THE REQUEST:
Put the record lines into a Markdown table with the columns Row and Line, beginning at the line that contains "will (x=247, y=181)." and going on through the line that contains "This screenshot has width=1280, height=800.". Leave out blank lines and include nothing outside that span.

LISTED RECORDS:
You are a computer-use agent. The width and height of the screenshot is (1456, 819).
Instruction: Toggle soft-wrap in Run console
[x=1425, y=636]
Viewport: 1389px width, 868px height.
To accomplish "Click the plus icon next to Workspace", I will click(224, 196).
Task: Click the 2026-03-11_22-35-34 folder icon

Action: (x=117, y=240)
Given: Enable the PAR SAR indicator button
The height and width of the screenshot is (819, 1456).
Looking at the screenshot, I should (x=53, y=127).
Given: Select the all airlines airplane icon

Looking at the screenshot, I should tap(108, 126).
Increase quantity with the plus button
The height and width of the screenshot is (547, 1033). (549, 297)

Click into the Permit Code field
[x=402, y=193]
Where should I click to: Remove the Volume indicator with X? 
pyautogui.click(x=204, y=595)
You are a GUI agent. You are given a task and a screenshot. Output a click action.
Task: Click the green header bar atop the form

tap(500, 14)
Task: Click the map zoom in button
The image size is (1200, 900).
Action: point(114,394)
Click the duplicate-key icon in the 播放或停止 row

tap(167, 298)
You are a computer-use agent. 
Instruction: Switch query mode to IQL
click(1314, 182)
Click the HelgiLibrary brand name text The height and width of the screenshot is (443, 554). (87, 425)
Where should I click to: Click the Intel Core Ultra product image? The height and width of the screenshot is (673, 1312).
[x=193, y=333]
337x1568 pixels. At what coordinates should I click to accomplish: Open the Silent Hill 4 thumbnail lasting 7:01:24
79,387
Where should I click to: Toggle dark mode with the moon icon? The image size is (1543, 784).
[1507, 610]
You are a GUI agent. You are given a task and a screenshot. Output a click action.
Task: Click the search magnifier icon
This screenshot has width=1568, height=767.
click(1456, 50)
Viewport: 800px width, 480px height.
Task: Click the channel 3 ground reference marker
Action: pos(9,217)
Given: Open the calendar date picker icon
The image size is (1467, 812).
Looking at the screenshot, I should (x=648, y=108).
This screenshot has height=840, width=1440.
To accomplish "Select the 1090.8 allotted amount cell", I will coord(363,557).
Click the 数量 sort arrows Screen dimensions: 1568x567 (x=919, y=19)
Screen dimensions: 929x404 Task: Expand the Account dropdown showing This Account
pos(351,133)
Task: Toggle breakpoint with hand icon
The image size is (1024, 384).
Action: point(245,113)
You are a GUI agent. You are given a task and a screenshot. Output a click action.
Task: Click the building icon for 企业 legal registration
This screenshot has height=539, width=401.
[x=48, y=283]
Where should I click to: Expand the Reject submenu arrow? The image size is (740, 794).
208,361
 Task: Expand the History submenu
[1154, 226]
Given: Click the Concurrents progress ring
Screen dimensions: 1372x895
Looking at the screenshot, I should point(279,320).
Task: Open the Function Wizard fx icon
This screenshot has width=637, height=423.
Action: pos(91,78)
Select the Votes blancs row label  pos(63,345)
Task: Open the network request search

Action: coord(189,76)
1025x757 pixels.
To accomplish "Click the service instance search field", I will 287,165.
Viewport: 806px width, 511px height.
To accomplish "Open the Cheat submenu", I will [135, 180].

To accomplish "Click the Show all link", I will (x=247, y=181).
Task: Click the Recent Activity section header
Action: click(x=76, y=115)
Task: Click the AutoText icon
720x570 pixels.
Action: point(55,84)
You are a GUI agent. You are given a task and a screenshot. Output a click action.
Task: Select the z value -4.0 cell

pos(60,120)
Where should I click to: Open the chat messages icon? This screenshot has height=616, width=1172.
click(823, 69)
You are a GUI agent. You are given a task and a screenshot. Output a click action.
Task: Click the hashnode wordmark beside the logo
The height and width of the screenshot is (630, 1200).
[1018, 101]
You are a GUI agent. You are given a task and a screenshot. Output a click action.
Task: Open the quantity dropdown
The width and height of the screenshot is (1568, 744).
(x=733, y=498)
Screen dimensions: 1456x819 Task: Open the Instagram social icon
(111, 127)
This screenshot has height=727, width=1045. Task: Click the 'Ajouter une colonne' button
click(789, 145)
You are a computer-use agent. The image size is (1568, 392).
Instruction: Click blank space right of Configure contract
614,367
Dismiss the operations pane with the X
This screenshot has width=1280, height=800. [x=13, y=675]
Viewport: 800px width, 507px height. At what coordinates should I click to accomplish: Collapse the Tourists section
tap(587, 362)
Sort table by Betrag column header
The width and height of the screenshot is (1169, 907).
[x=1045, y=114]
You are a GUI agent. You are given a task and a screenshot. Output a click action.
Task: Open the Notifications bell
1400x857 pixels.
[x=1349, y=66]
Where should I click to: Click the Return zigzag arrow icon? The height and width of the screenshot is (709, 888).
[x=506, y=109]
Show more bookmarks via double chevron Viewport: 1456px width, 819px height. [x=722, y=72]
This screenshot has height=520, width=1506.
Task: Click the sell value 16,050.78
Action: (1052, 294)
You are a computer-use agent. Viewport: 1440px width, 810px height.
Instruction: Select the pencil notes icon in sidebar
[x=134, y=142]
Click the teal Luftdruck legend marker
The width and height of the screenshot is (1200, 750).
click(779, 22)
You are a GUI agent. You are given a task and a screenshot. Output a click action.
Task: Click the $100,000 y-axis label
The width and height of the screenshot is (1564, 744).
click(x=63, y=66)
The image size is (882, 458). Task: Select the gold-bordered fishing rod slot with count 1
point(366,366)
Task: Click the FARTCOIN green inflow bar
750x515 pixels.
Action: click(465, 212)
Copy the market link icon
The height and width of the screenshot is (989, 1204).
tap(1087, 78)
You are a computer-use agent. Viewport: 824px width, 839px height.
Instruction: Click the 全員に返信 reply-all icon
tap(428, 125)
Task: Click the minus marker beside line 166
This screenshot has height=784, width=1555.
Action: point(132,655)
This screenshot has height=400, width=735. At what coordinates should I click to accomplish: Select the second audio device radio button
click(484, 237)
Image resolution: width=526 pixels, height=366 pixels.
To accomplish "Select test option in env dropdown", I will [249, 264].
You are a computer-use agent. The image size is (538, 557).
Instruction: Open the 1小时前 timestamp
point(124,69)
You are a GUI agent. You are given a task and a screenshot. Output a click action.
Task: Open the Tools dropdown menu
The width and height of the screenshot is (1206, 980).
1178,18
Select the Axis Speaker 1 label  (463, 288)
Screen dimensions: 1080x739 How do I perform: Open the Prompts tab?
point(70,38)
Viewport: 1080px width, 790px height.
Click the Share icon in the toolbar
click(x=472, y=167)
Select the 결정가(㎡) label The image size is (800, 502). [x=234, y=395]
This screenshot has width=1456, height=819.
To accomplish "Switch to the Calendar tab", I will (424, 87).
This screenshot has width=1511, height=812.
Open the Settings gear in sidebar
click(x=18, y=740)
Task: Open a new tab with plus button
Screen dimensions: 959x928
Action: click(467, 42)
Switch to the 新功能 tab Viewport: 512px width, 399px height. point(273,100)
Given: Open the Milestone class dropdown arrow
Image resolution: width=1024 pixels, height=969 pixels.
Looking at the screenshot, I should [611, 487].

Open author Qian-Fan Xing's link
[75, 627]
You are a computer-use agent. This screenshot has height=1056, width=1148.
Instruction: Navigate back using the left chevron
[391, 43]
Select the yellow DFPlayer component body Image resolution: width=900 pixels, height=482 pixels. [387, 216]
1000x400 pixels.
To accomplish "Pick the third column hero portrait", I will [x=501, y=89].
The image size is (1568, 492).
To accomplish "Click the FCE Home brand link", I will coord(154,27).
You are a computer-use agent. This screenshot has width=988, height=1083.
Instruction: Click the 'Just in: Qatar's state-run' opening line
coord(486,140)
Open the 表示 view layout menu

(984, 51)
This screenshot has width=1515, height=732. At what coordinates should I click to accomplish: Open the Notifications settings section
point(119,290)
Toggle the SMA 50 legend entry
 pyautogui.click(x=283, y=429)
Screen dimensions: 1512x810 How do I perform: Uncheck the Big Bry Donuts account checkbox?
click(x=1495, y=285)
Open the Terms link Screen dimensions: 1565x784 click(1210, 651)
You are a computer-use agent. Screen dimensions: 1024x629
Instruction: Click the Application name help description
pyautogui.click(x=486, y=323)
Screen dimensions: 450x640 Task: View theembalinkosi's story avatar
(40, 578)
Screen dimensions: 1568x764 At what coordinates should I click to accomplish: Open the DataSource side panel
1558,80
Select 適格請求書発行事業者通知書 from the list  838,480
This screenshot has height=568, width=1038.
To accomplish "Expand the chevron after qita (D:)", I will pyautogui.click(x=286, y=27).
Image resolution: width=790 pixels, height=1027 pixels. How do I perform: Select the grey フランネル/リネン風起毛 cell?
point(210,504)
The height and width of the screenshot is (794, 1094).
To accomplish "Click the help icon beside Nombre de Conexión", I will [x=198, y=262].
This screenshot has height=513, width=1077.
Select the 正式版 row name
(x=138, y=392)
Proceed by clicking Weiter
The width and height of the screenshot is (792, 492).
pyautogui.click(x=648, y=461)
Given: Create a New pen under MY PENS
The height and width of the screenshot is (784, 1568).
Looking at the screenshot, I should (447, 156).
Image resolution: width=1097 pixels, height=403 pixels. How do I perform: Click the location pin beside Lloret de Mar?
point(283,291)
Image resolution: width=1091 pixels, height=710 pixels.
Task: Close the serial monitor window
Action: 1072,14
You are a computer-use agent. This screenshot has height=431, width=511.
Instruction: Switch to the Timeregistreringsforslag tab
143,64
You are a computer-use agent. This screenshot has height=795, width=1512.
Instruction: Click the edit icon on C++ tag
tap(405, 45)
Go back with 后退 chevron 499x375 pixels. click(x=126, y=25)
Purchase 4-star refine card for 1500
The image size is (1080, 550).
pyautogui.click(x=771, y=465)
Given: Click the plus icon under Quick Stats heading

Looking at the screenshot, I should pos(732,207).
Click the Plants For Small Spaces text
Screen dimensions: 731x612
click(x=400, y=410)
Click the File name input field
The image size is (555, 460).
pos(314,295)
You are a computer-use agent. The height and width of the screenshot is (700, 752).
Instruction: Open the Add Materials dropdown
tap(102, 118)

ANSWER BELOW:
| Row | Line |
|---|---|
| 1 | To accomplish "Click the Show all link", I will (x=247, y=181). |
| 2 | Task: Click the Recent Activity section header |
| 3 | Action: click(x=76, y=115) |
| 4 | Task: Click the AutoText icon |
| 5 | 720x570 pixels. |
| 6 | Action: point(55,84) |
| 7 | You are a GUI agent. You are given a task and a screenshot. Output a click action. |
| 8 | Task: Select the z value -4.0 cell |
| 9 | pos(60,120) |
| 10 | Where should I click to: Open the chat messages icon? This screenshot has height=616, width=1172. |
| 11 | click(823, 69) |
| 12 | You are a GUI agent. You are given a task and a screenshot. Output a click action. |
| 13 | Task: Click the hashnode wordmark beside the logo |
| 14 | The height and width of the screenshot is (630, 1200). |
| 15 | [1018, 101] |
| 16 | You are a GUI agent. You are given a task and a screenshot. Output a click action. |
| 17 | Task: Open the quantity dropdown |
| 18 | The width and height of the screenshot is (1568, 744). |
| 19 | (x=733, y=498) |
| 20 | Screen dimensions: 1456x819 Task: Open the Instagram social icon |
| 21 | (111, 127) |
| 22 | This screenshot has height=727, width=1045. Task: Click the 'Ajouter une colonne' button |
| 23 | click(789, 145) |
| 24 | You are a computer-use agent. The image size is (1568, 392). |
| 25 | Instruction: Click blank space right of Configure contract |
| 26 | 614,367 |
| 27 | Dismiss the operations pane with the X |
| 28 | This screenshot has width=1280, height=800. [x=13, y=675] |